I’m also predicting Luke Cage to serve as a launching pad for Iron Fist’s character, who is the lead character of the fourth and final Netflix show that will lead to The Defenders. Iron Fist is actually Luke Cage’s best friend, with both heroes co-starring in several different comic book titles since the 80s. Unlike Daredevil, these two (or three, if my guess is correct) TV shows will be closely linked to each other and will be required viewings in order to fully appreciate The Defenders.

Marvel’s Jessica Jones is part of the Marvel Cinematic Universe

Several different sources have already stated that, if successful enough, characters from these Netflix shows may get called to make appearances in future Marvel Cinematic Universe films.
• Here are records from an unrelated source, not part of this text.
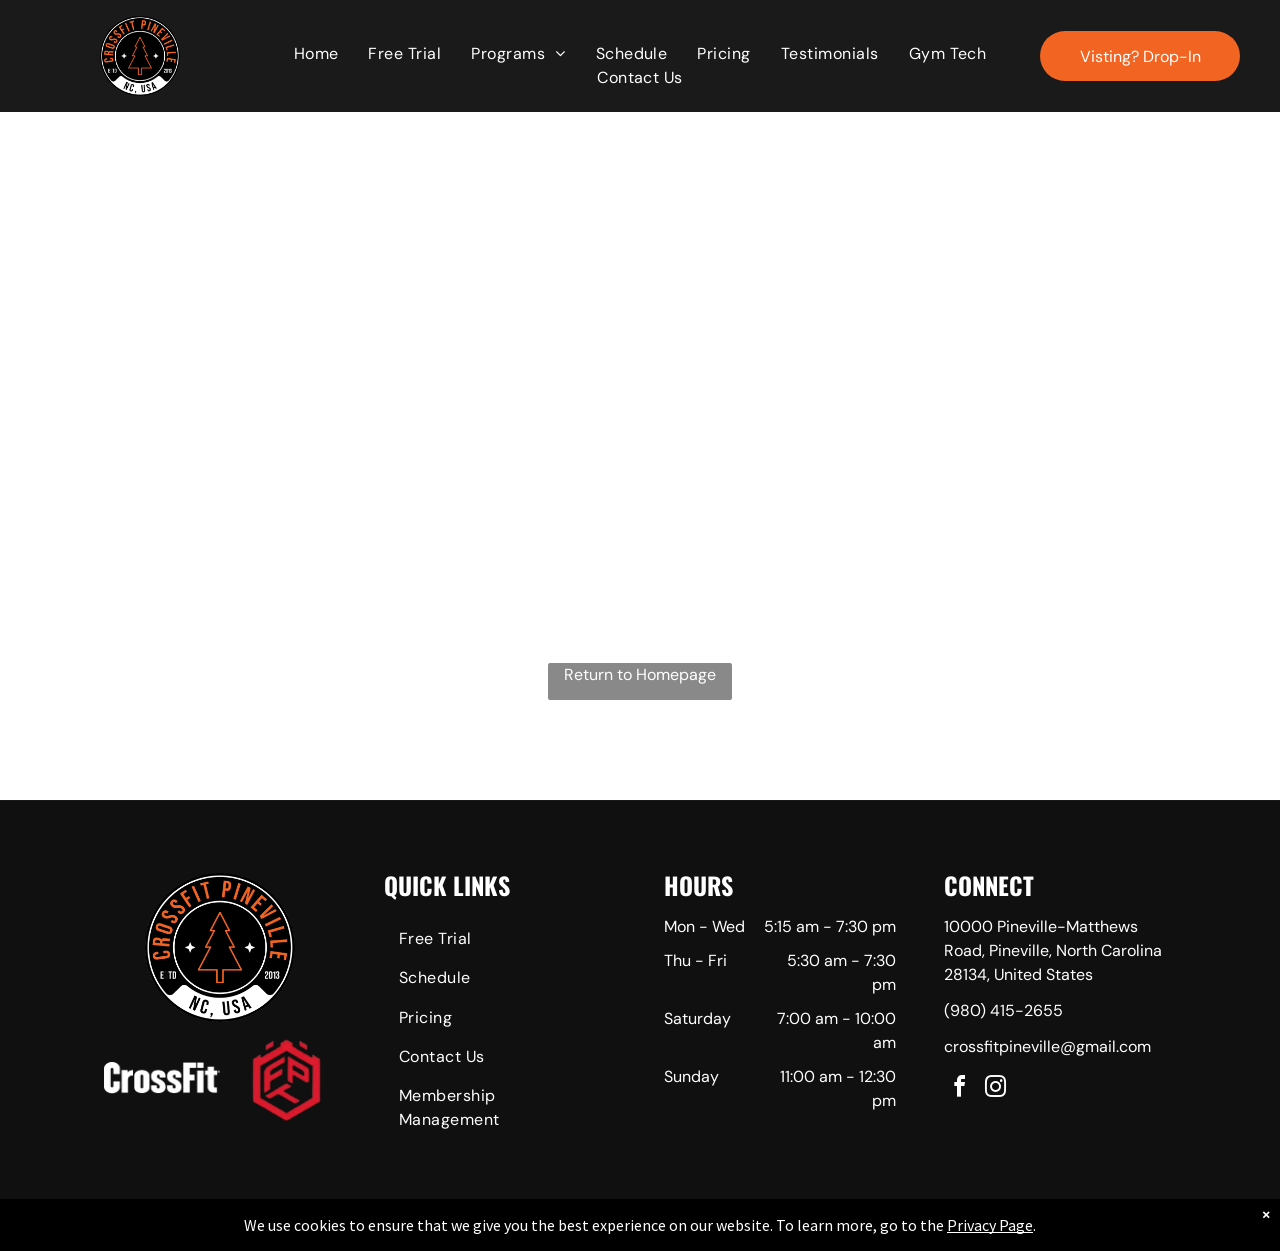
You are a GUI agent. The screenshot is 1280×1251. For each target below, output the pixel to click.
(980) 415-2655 (1003, 1010)
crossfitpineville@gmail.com (1047, 1046)
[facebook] (960, 1089)
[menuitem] (316, 54)
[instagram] (996, 1089)
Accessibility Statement (680, 1232)
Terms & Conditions (805, 1232)
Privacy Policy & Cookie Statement (515, 1232)
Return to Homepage (640, 674)
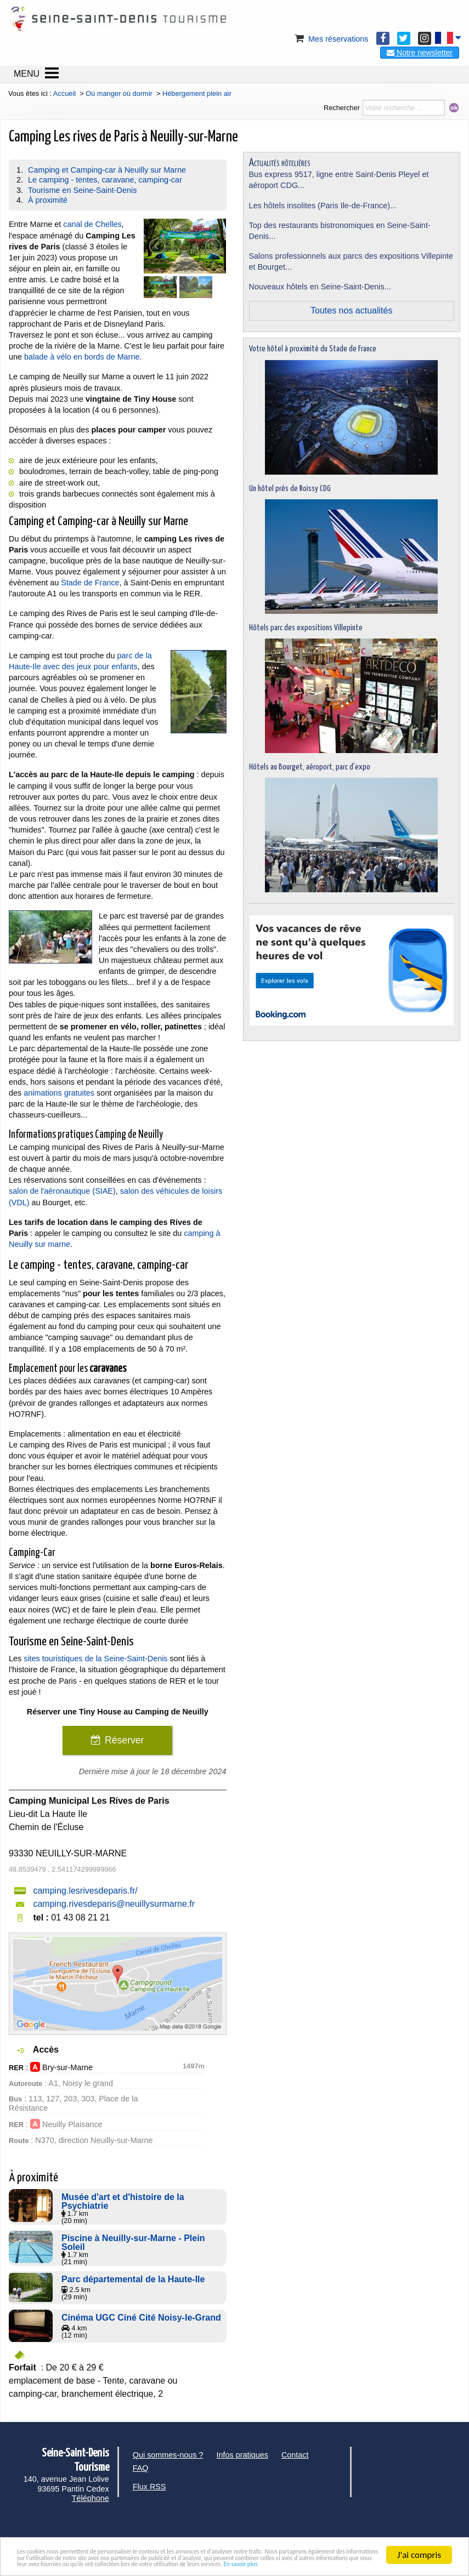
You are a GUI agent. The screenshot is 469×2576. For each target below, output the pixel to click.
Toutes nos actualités (351, 310)
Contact (295, 2454)
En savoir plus (320, 2563)
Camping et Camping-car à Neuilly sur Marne (107, 170)
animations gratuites (59, 1092)
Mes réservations (331, 39)
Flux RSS (149, 2486)
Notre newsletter (420, 52)
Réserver (124, 1740)
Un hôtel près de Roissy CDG (290, 489)
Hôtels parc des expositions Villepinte (306, 628)
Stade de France (90, 582)
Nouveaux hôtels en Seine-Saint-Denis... (320, 286)
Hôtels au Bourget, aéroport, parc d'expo (309, 767)
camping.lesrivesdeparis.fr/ (85, 1890)
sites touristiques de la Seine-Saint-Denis (95, 1658)
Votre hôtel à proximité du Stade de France (312, 349)
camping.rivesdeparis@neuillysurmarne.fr (114, 1903)
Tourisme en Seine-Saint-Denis (82, 190)
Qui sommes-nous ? (168, 2454)
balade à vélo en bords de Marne (81, 356)
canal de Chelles (92, 224)
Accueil (64, 93)
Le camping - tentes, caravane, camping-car (105, 179)
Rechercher (342, 108)
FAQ (141, 2468)
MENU (26, 73)
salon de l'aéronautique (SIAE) (62, 1191)
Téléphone (90, 2498)
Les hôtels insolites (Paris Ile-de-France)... (323, 205)
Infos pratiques (242, 2454)
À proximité (47, 200)
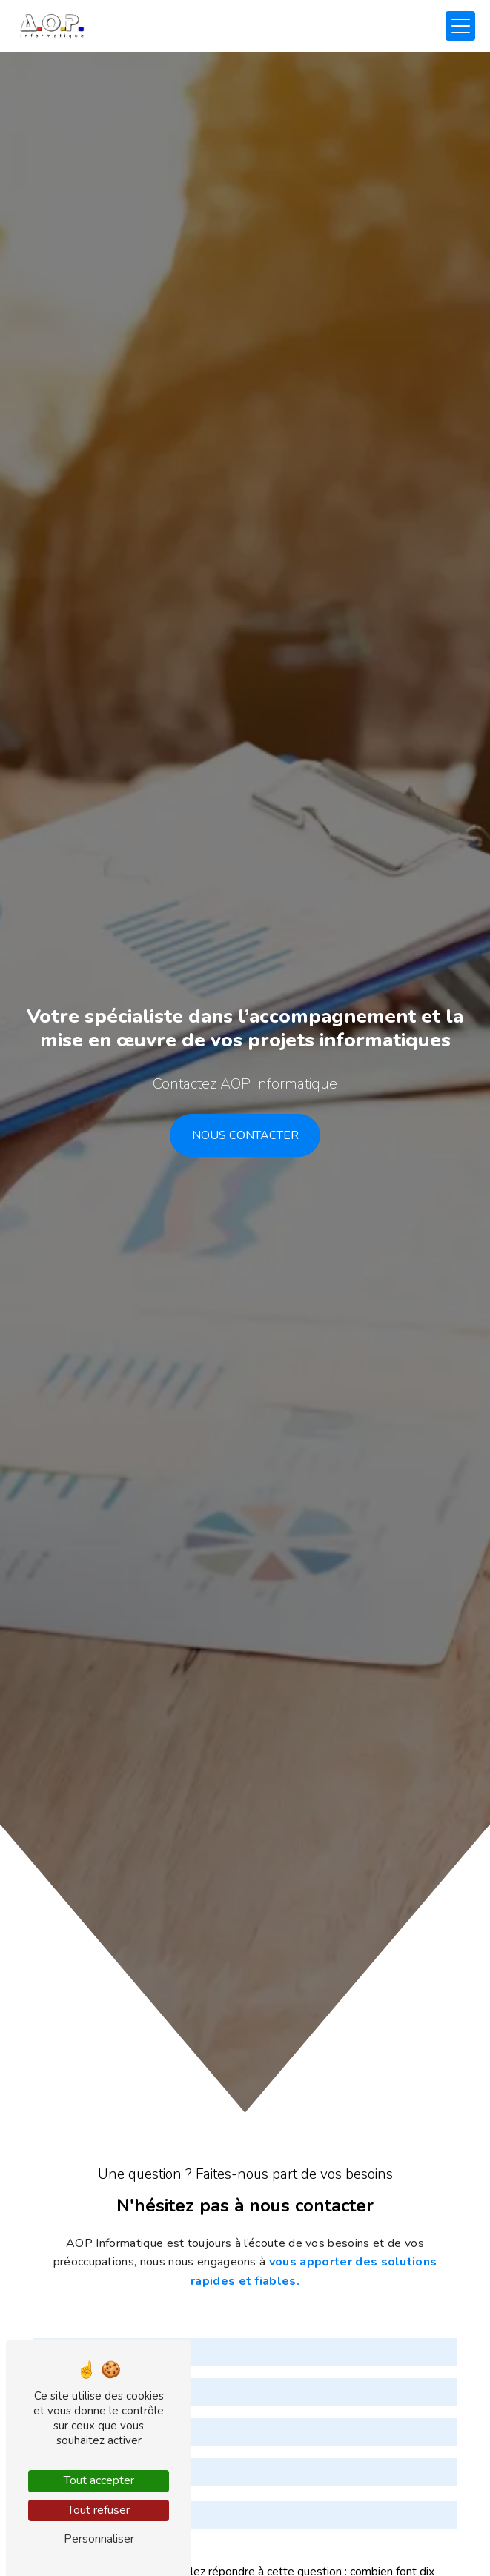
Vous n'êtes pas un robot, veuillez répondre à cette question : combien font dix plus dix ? (233, 2523)
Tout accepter (99, 2480)
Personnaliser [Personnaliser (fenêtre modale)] (99, 2539)
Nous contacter (245, 1135)
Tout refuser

I wouldn’t want to be the one in the audience who goes “who’s that” if/when Jessica Jones appears in one of Marvel’s Phase Three films.

And even if that doesn’t happen, just being a canonical part of the Marvel Cinematic Universe means that we’re seeing more glimpses of what’s going on in this version of reality. Everything we’ve seen so far involves one of the Avengers, or S.H.I.E.L.D, or is set in outer space. Together with Daredevil, Jessica Jones shows us what it’s like in other parts of the Marvel Cinematic Universe, parts that are more similar to our everyday lives. As a Marvel Cinematic Universe buff, this makes Marvel’s Jessica Jones a can’t miss TV series for me.

These are the reasons why I’m very interested in Marvel’s Jessica Jones and why I think this show should be on everyone’s radar. Thankfully, a release date hasn’t been finalized yet so there’s still time to call attention to this series. Whether the show is going to be good or not is something that we can’t determine until after we’ve seen the episodes, but given the quality of Marvel’s Daredevil, I’m somewhat confident that this will be another home run for Netflix. I’m definitely going to watch this as soon as it gets released.

What do you think about Marvel’s Jessica Jones? Are you as interested as I am? Tell us what you think by leaving a comment or two below!